-- RECORD EXCERPTS start --

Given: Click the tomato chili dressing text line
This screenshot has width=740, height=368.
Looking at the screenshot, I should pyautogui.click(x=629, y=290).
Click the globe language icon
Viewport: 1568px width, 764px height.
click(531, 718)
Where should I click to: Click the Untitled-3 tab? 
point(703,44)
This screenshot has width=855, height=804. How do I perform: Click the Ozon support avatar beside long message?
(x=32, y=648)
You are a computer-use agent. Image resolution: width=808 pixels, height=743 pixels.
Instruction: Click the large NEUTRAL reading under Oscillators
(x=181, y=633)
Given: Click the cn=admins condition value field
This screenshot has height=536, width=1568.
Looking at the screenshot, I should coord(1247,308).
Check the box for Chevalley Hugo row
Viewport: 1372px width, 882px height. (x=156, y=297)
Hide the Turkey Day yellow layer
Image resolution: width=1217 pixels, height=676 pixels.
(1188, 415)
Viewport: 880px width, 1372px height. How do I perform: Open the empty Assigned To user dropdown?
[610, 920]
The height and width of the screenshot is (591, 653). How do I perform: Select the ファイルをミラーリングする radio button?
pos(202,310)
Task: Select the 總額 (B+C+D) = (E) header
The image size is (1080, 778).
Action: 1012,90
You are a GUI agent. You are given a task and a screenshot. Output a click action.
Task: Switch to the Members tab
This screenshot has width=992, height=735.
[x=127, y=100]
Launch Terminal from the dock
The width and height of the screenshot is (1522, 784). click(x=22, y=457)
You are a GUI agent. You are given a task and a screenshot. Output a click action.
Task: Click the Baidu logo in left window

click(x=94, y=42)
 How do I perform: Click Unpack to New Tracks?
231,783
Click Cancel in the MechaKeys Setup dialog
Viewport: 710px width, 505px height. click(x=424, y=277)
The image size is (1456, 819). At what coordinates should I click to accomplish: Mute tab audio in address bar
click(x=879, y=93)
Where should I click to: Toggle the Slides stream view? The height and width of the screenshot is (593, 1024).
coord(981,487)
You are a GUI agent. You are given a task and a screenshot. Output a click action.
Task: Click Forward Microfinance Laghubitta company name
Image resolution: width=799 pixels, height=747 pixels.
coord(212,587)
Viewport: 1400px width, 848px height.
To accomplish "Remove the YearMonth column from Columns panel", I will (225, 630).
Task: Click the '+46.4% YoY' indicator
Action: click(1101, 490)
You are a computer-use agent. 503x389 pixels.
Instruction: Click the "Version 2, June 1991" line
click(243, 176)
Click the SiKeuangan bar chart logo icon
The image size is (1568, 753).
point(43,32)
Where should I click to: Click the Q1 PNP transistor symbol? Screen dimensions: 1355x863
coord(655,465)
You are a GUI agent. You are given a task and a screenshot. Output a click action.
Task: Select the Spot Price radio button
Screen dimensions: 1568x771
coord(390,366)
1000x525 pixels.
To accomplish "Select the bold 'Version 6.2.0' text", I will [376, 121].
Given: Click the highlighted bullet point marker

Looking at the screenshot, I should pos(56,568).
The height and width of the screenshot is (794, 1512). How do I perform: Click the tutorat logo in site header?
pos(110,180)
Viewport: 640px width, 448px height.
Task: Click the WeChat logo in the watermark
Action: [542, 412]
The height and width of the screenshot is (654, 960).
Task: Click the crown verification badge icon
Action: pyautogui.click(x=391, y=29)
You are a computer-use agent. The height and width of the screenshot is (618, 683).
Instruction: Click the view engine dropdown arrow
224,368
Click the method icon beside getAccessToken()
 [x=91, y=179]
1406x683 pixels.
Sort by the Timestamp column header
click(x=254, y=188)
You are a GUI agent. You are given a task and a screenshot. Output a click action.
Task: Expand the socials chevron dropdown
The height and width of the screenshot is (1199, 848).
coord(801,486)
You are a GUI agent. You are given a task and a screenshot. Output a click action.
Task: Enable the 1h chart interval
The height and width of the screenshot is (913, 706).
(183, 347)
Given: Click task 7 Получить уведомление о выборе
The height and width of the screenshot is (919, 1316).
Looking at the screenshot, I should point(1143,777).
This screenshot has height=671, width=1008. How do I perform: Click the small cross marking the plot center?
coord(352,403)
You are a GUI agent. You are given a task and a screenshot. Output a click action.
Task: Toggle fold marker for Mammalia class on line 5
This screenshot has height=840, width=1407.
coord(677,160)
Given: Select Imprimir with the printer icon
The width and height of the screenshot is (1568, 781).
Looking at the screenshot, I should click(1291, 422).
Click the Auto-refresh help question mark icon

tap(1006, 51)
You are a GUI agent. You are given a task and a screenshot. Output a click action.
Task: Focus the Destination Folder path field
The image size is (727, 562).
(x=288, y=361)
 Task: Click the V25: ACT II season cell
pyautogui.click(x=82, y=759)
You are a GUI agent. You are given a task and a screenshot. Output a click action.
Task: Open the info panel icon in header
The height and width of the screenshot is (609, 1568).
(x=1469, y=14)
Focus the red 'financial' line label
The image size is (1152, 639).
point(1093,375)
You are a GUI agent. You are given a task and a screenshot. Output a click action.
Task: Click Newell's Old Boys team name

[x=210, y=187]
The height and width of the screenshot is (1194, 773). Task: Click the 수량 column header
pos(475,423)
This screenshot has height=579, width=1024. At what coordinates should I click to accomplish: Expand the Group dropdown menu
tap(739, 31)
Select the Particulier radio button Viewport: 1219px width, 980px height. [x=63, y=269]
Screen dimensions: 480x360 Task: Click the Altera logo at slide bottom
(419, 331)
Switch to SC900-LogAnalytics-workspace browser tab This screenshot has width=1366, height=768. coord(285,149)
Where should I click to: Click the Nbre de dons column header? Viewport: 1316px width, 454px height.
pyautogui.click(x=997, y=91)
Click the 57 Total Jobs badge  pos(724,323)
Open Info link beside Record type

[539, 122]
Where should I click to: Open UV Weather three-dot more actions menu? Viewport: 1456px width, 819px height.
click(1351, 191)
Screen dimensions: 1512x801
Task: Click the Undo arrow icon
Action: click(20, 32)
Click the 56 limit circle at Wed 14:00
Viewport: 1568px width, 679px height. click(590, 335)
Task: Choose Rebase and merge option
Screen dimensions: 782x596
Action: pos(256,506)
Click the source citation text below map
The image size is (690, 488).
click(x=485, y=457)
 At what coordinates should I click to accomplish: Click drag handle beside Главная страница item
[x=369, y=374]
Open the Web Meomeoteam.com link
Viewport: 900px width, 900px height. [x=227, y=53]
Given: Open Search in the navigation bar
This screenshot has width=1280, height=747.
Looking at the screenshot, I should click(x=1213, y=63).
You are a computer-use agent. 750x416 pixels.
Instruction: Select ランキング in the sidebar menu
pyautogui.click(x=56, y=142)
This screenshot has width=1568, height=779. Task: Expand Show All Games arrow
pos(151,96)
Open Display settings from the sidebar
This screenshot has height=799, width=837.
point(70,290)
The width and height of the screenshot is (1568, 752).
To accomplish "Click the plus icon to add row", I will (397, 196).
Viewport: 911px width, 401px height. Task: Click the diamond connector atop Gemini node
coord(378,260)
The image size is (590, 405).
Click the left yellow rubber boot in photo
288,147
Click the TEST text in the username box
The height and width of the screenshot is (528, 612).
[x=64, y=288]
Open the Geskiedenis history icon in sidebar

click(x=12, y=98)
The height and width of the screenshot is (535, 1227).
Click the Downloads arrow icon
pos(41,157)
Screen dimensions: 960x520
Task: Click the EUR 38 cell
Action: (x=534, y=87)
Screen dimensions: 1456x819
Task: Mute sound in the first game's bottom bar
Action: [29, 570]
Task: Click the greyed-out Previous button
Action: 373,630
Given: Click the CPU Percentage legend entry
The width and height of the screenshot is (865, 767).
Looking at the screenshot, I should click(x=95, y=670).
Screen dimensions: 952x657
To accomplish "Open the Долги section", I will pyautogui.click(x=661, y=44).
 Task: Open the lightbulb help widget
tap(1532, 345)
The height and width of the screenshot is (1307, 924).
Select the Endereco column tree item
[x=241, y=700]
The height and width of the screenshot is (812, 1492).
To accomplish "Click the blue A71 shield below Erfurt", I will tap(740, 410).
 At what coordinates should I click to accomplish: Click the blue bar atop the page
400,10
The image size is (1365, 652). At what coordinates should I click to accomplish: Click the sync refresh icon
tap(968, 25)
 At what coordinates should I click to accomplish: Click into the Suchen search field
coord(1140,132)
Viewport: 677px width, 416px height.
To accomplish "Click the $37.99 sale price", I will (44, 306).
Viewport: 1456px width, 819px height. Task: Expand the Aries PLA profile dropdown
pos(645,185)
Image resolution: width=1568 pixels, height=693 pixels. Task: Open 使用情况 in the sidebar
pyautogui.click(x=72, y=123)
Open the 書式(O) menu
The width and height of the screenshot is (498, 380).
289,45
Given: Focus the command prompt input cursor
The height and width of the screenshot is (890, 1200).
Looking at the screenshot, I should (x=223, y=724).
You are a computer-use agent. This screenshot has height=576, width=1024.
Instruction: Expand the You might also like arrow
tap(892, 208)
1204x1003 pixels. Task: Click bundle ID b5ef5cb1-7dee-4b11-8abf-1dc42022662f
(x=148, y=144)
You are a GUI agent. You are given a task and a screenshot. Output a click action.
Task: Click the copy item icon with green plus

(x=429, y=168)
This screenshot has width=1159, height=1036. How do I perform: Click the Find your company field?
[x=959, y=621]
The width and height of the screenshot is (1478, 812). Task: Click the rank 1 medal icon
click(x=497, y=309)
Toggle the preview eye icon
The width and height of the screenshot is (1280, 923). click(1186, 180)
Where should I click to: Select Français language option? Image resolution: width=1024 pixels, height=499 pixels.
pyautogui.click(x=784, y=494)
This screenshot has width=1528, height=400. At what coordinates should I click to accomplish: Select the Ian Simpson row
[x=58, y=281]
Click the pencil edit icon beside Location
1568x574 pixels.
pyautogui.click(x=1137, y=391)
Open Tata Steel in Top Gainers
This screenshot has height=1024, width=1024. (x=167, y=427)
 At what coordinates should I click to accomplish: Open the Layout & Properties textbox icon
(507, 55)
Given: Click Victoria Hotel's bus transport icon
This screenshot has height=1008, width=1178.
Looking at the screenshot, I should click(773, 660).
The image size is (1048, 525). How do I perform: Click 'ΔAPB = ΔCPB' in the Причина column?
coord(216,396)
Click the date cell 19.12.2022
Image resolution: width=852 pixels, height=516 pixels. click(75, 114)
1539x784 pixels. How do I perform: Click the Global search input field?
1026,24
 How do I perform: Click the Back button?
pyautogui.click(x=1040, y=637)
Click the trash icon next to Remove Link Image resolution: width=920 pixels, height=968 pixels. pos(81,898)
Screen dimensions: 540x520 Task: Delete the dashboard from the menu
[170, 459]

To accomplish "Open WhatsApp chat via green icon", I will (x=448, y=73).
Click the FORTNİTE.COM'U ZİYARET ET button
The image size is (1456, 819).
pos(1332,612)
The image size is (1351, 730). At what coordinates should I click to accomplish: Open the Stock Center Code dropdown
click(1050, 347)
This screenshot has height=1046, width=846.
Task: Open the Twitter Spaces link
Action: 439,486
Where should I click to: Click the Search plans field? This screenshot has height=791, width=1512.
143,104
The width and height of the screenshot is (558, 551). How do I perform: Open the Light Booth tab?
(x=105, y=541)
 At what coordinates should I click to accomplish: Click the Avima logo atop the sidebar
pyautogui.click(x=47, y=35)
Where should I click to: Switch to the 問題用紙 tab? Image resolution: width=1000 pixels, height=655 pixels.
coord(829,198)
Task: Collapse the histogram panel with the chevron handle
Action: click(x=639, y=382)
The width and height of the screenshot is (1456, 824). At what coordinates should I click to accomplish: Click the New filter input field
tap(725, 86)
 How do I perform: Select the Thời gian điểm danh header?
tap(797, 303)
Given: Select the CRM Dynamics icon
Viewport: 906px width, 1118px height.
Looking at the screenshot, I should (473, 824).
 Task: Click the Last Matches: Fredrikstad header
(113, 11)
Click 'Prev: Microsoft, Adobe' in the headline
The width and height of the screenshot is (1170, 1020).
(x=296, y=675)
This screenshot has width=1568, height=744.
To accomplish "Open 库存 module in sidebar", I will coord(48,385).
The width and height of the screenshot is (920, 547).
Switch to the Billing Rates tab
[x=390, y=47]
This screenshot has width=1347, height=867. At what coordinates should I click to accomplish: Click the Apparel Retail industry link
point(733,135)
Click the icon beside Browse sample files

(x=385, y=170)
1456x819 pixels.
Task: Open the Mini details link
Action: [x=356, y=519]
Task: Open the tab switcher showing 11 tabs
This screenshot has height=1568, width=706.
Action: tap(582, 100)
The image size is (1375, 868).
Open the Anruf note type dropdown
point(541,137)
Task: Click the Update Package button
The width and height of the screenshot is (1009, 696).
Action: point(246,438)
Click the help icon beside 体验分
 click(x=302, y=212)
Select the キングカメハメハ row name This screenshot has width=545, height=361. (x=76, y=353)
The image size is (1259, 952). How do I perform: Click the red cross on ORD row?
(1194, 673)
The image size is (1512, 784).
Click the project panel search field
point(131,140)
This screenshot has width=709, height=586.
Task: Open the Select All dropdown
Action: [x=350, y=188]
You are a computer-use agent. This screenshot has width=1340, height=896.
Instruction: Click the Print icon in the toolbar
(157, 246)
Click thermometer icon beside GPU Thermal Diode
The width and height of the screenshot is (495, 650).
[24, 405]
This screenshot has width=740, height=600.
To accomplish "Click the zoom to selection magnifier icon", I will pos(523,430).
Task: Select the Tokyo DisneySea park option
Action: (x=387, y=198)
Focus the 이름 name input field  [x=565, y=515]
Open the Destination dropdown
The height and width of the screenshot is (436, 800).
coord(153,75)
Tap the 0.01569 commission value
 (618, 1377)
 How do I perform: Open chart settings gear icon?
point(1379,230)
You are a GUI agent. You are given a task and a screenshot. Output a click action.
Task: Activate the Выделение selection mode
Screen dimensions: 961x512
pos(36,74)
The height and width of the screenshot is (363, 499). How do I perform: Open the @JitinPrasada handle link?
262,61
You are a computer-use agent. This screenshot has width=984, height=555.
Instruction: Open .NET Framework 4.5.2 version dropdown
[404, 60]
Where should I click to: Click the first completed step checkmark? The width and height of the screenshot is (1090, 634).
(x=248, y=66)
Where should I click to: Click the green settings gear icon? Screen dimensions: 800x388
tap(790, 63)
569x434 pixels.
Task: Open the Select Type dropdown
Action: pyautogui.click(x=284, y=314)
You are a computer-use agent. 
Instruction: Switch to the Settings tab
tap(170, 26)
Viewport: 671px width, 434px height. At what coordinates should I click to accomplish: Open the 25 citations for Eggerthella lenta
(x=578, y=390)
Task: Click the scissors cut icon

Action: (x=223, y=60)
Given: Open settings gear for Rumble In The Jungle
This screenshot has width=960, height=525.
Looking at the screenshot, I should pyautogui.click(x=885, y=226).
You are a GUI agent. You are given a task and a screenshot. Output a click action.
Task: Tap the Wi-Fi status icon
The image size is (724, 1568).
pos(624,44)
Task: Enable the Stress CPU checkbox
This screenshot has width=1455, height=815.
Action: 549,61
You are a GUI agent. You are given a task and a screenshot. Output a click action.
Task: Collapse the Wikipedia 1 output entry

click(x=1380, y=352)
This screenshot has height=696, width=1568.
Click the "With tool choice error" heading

-- RECORD EXCERPTS end --

* _WRITTEN PROBLEM_: Put the lines from the one with "You are a computer-use agent. 750x416 pixels." up to and including the one with "coord(378,260)" into a Markdown table with the columns Row and Line. Leave out any blank lines.

* _RIGHT ANSWER_:
| Row | Line |
|---|---|
| 1 | You are a computer-use agent. 750x416 pixels. |
| 2 | Instruction: Select ランキング in the sidebar menu |
| 3 | pyautogui.click(x=56, y=142) |
| 4 | This screenshot has width=1568, height=779. Task: Expand Show All Games arrow |
| 5 | pos(151,96) |
| 6 | Open Display settings from the sidebar |
| 7 | This screenshot has height=799, width=837. |
| 8 | point(70,290) |
| 9 | The width and height of the screenshot is (1568, 752). |
| 10 | To accomplish "Click the plus icon to add row", I will (397, 196). |
| 11 | Viewport: 911px width, 401px height. Task: Click the diamond connector atop Gemini node |
| 12 | coord(378,260) |